The point of this blog is to take an extra step. I may have previously raised the possibility that all consumption is equally environmentally degrading. Spent a dollar on an apple, and that has equal environmental footprint to a dollar spent of motor fuel - somewhat of a shocking thought. But since the economy is infinitely interdependent this is the case. Costanza raised this issue back in 1980. He found that a dollars worth of any commodity has almost equal energy intensity.
Now to the solar riddle. If a dollars worth of any commodity has equal energy intensity, then a dollars worth of a solar panel will require an equal amount of energy to produce as a dollars worth of electricity. If this is the case, a solar panel that costs more than buying the electricity it produces from another source, than it cannot be said to produce more energy than is required to produce it in the first place. Since the coal fired electricity that it replaces is cheaper over the panel lifetime, traditional grid sourced electricity must be the less energy intensive alternative, taking all the economic interdependencies into consideration.
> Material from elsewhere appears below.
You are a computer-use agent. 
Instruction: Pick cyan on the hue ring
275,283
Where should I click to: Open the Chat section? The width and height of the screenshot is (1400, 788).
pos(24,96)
In the end, although it is a difficult concept for many to accept, your income is the sole determinent of your environmental footprint. You can't just choose to spend that income in a particular way or another. But by reducing your income, and hence reducing your contribution to economic production and its associated externalities, you can make a difference.
In fact that was not the end. Because if you weren't heading off to work each day to earn a crust, someone else might be able to expand their work instead. So there can be no blaming or finger-pointing in the environmental game. We live in a complex system, of which component parts are inseparable. Maybe we should instead attack externalities at their source by enacting effective regulations to prevent them.